*JOB*: Write out, word for word, the part of the Keras notebook below starting with "model.add(MaxPooling2D((2,2)))" and going on through "model.add(Conv2D(64, (3, 3)))".

*READING PASSAGE*:
· · ·
In [1]:
from keras.preprocessing.image import ImageDataGenerator, array_to_img, img_to_array, load_img
#from imgaug import augmenters as iaa      --> used for Gaussian Blur that is not working right now.
import pandas as pd
from keras.models import Sequential 
from keras.layers import Conv2D, MaxPooling2D 
from keras.layers import Activation, Dropout, Flatten, Dense 
import os

## IMPORTANT: Change the values of num_train and num_validate below to actual values you used 

In [20]:
batch_size = 32
train_directory = '/Users/louissmidt/ELEC 301 Final Project/train_posters'
val_directory = '/Users/louissmidt/ELEC 301 Final Project/validation_posters'
num_train = 2894
num_validate = 200 
nv = num_validate // batch_size
nt = num_train // batch_size
epochs = 5

#### Guassian Blur is using ImgAug library, it does not work right now. Skip this cell

In [21]:
#def gaussian_blur(img):
#    """
#    Gaussian Blur of varying intensity applied to 30% of augmented images .
#    Called after resize and augmentation. Input Rank = 3, Output Rank = 3, 
#   imgaug requires Rank=4
#    """
#    aug = iaa.Sometimes(0.3, iaa.GaussianBlur(sigma=(0.1, 0.3)))
#    return aug.augment_images([img])



___
### Define the CNN model

In [22]:
#IMG dimensions: 182 * 268 * 3
model = Sequential()  
model.add(Conv2D(32, (3,3), input_shape=(268, 182, 3)))
model.add(Activation("relu"))
model.add(MaxPooling2D((2,2)))
          
model.add(Conv2D(32, (3, 3)))
model.add(Activation('relu'))
model.add(MaxPooling2D(pool_size=(2, 2)))
                    
model.add(Conv2D(64, (3, 3)))
model.add(Activation('relu'))
model.add(MaxPooling2D(pool_size=(2, 2)))

model.add(Flatten())
model.add(Dense(64))
model.add(Activation('relu'))
model.add(Dropout(0.4))
model.add(Dense(4))
model.add(Activation("softmax"))

model.compile(loss="categorical_crossentropy",
             optimizer="sgd",
             metrics=["accuracy"])
print(model.summary())

_________________________________________________________________
Layer (type)                 Output Shape              Param #   
conv2d_13 (Conv2D)           (None, 266, 180, 32)      896       
_________________________________________________________________
activation_21 (Activation)   (None, 266, 180, 32)      0         
_________________________________________________________________
max_pooling2d_13 (MaxPooling (None, 133, 90, 32)       0         
_________________________________________________________________
conv2d_14 (Conv2D)           (None, 131, 88, 32)       9248      
_________________________________________________________________
activation_22 (Activation)   (None, 131, 88, 32)       0         
_________________________________________________________________
max_pooling2d_14 (MaxPooling (None, 65, 44, 32)        0         
_________________________________________________________________
conv2d_15 (Conv2D)           (None, 63, 42, 64)        18496     
__________

### Define data generators that feed mini batches into the model for training and validation. The train_datagen uses Keras data augmentation

In [23]:
train_datagen = ImageDataGenerator(
    #preprocessing_function=gaussian_blur(),
    rotation_range=15,
    #brightness_range=[0, 0.2],
    #shear_range=0.2,
    zoom_range=0.3,
    featurewise_center=False,
    zca_whitening=False,
    #vertical_flip=True,
    horizontal_flip=False,
    fill_mode="nearest",
    rescale=1./255)
· · ·
*DATA EXTRACT*:
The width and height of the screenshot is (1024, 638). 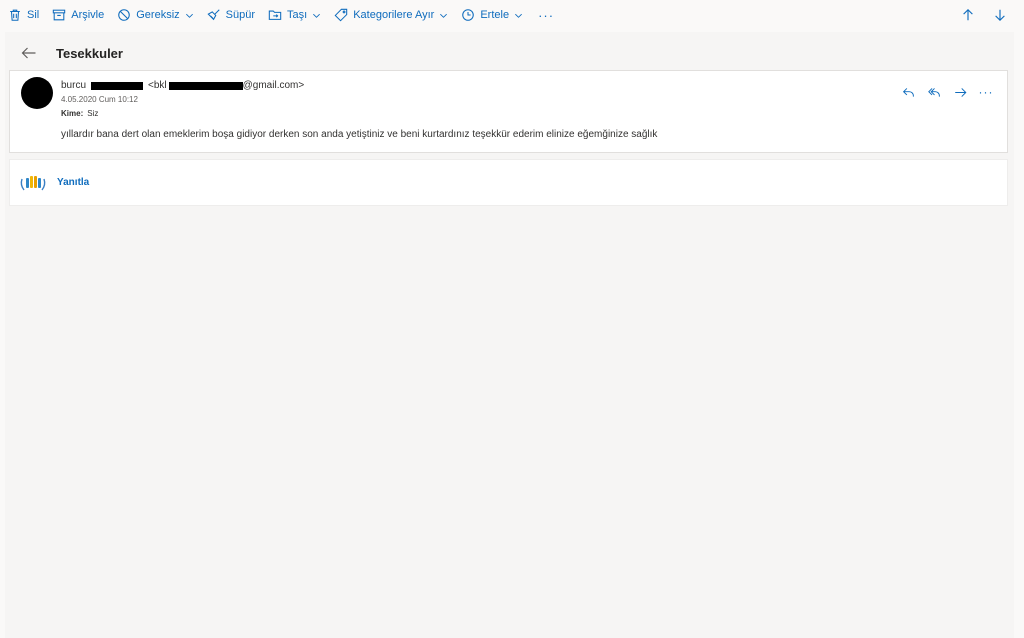 I want to click on more-actions-button: ···, so click(x=546, y=16).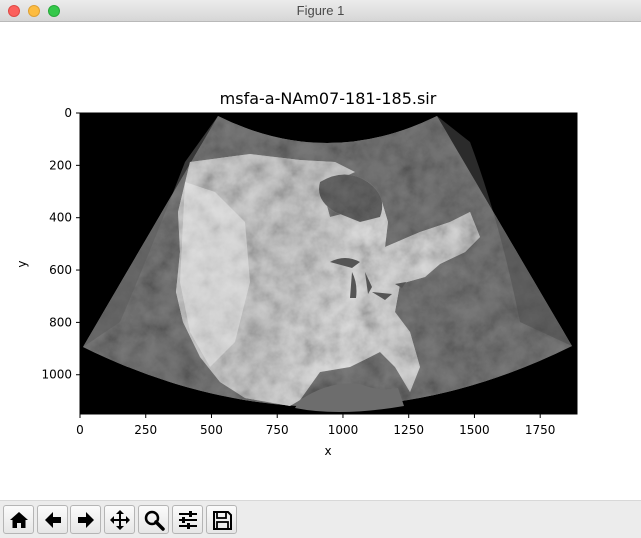 The width and height of the screenshot is (641, 538). Describe the element at coordinates (22, 264) in the screenshot. I see `y-axis-label: y` at that location.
· · ·
*SOLUTION TO THIS EXERCISE*:
model.add(MaxPooling2D((2,2)))
          
model.add(Conv2D(32, (3, 3)))
model.add(Activation('relu'))
model.add(MaxPooling2D(pool_size=(2, 2)))
                    
model.add(Conv2D(64, (3, 3)))